Our trip to Kugel's was a success.  It was an overcast and damp cold kind of day for a drive but there were hawks in the highway-side trees all the way up and back.  Evidently it was a good day for hunting mice and voles in the ditches.

We laid in a year's supply (5 wedges) of Parmesan.  As soon as I get the KitchenAid grater attachment from the basement and fetch the mixer from the cupboard Durwood can get started making these wedges into shreds and I can go back to heaping that salty, cheesy goodness onto my food.  We each also picked one other kind of cheese to get; his is Muenster and mine is Cheddar with Olives.  Both excellent choices.  After picking up a 2# wedge of Gouda at Sam's on the way home (all they had at Kugel's was the smoked kind and neither of us are fans) we are a well-cheesed household again.  And, remember, it's Super Bowl day so we get to snack.  There will be meatballs in some savory sauce to spear, cheeses to nibble, some Chex Mix to amend with more Gardetto's garlic rounds, and maybe a few other delicacies... how about some baby carrots with hummus to dip as a slight nod to healthy eating?  Yeah, I can go for that, I'll whip up some hummus when I'm done here.  Oh, funny thing, at Kugel's they had a clear plastic container filled with cheese curds, bite size meat sticks, and a small handful of string cheese that was labelled "Northwoods Trail Mix."  There was only one in the cooler so it must be a big seller.  It'd be perfect to munch on in the car.

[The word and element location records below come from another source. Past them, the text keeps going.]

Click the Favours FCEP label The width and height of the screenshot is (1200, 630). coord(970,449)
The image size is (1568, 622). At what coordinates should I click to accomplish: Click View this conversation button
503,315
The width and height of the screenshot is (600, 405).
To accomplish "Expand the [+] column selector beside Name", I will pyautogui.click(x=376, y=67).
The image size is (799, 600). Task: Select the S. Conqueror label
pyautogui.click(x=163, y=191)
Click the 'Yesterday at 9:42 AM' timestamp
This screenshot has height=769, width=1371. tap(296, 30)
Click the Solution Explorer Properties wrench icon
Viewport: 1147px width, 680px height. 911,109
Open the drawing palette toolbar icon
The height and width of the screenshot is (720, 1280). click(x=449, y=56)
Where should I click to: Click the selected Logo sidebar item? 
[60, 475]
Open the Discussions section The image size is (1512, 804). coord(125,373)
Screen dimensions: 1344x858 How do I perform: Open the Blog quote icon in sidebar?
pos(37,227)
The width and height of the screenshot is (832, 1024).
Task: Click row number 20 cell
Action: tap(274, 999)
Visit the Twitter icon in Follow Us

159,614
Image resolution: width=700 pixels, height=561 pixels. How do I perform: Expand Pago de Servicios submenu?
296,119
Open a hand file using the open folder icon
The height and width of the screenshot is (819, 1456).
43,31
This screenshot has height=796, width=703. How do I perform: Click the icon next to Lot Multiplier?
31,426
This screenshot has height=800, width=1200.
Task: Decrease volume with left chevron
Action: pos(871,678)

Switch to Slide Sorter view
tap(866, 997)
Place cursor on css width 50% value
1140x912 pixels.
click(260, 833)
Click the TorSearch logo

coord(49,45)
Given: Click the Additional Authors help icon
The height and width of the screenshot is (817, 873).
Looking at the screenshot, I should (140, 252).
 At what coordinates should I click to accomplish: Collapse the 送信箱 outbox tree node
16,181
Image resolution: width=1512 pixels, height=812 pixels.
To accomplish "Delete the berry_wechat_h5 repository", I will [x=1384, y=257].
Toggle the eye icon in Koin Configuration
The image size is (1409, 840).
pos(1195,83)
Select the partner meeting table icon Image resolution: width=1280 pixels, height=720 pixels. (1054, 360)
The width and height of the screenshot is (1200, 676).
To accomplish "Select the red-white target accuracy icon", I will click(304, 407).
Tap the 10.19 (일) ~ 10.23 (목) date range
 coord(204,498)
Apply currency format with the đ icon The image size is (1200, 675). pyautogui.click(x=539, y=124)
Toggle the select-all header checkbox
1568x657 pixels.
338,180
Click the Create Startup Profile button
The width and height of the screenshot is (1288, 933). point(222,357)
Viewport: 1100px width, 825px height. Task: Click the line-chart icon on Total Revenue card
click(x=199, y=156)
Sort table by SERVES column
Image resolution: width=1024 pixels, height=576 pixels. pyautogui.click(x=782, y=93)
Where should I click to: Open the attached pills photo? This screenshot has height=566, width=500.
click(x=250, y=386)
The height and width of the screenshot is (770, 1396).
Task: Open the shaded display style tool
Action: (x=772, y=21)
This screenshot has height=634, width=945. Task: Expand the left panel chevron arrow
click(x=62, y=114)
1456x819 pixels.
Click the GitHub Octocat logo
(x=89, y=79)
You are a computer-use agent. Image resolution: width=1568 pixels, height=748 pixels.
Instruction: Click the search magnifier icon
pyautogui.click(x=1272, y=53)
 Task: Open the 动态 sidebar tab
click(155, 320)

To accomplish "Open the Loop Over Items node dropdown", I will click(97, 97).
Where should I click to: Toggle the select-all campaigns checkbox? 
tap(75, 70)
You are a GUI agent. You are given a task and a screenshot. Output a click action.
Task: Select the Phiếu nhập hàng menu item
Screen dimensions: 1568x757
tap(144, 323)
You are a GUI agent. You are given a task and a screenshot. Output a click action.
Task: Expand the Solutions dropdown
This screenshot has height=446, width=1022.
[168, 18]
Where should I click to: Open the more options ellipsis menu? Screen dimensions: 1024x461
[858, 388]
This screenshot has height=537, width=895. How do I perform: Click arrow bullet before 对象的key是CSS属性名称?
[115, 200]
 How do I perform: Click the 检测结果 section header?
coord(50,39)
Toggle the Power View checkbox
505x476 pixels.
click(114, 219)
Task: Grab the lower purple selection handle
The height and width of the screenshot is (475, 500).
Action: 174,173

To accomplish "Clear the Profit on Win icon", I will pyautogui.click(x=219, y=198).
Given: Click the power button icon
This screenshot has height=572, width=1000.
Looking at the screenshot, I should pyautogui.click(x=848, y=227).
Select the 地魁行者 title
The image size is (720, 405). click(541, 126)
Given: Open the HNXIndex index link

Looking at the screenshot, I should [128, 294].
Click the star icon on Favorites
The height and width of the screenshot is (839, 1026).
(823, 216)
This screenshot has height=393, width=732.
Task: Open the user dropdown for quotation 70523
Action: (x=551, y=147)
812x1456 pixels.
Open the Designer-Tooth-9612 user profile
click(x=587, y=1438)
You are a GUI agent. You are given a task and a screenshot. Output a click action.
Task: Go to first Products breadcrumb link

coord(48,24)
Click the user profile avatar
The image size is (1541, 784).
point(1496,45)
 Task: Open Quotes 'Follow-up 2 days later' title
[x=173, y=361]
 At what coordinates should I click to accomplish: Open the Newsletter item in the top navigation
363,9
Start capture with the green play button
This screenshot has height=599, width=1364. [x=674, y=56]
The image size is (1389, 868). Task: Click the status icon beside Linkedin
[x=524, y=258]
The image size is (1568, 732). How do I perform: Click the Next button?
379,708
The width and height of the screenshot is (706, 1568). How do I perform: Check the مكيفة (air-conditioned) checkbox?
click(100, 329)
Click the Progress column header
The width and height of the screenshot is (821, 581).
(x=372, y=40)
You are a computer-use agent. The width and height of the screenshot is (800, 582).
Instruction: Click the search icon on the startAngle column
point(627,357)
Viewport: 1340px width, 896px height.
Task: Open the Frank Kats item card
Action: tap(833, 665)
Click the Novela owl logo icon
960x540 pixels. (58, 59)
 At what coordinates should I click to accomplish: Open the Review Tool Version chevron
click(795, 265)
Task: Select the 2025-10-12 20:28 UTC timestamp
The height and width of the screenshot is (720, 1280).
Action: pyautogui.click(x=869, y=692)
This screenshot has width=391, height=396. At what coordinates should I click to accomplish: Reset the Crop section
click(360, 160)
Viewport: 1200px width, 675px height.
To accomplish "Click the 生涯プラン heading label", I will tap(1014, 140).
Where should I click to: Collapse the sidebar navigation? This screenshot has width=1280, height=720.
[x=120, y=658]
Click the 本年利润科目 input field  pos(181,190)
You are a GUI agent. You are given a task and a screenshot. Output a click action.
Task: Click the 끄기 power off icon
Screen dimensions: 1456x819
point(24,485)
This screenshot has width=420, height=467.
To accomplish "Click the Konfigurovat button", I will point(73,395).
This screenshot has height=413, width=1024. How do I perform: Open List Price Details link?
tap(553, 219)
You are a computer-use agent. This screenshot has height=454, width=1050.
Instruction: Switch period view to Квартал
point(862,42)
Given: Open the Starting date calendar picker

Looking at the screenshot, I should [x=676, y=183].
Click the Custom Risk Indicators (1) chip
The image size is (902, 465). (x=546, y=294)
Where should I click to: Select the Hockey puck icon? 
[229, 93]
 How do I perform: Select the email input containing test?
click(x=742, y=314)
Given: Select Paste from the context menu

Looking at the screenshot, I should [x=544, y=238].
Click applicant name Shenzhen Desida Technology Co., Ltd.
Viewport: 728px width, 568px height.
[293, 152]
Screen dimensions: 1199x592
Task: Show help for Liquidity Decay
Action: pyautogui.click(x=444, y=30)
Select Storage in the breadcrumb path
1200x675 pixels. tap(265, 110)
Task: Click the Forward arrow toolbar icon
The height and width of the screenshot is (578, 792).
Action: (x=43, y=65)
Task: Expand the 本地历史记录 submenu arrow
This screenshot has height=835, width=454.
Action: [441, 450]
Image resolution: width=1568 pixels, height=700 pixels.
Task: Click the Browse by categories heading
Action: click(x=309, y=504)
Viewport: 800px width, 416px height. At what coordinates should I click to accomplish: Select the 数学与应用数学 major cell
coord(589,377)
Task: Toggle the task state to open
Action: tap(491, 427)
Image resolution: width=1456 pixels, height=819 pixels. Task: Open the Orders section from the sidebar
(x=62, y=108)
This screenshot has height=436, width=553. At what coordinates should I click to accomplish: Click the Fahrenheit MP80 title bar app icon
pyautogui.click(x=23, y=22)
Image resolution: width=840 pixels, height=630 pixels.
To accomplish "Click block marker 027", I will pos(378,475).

It's windy today.  W.I.N.D.Y.  So windy there're whitecaps on the birdbath, well, almost.  With any luck I won't have to go out today.

February 1--Larry Hamill, Currencyscape.  In her dream the world was made from money.  Penny leaves dangled from trees made of rolled bills, stacks of coins were the walls of houses with bills as windows, even the roads were paved with paper money, the dead presidents stoically staring at the undersides of passing cars.  Clarice watched herself run from building to building trying to peel Benjamins from walls and breaking fingernails stripping five-dollar-bill bark from the trees.  It was a quiet world except for her rapid breathing.  She woke with a start, her fingers curled into claws.

Now I'm off to knit.  Really.  Today I really mean it.  Yeah, yeah, yeah, I'll make hummus too, I won't forget.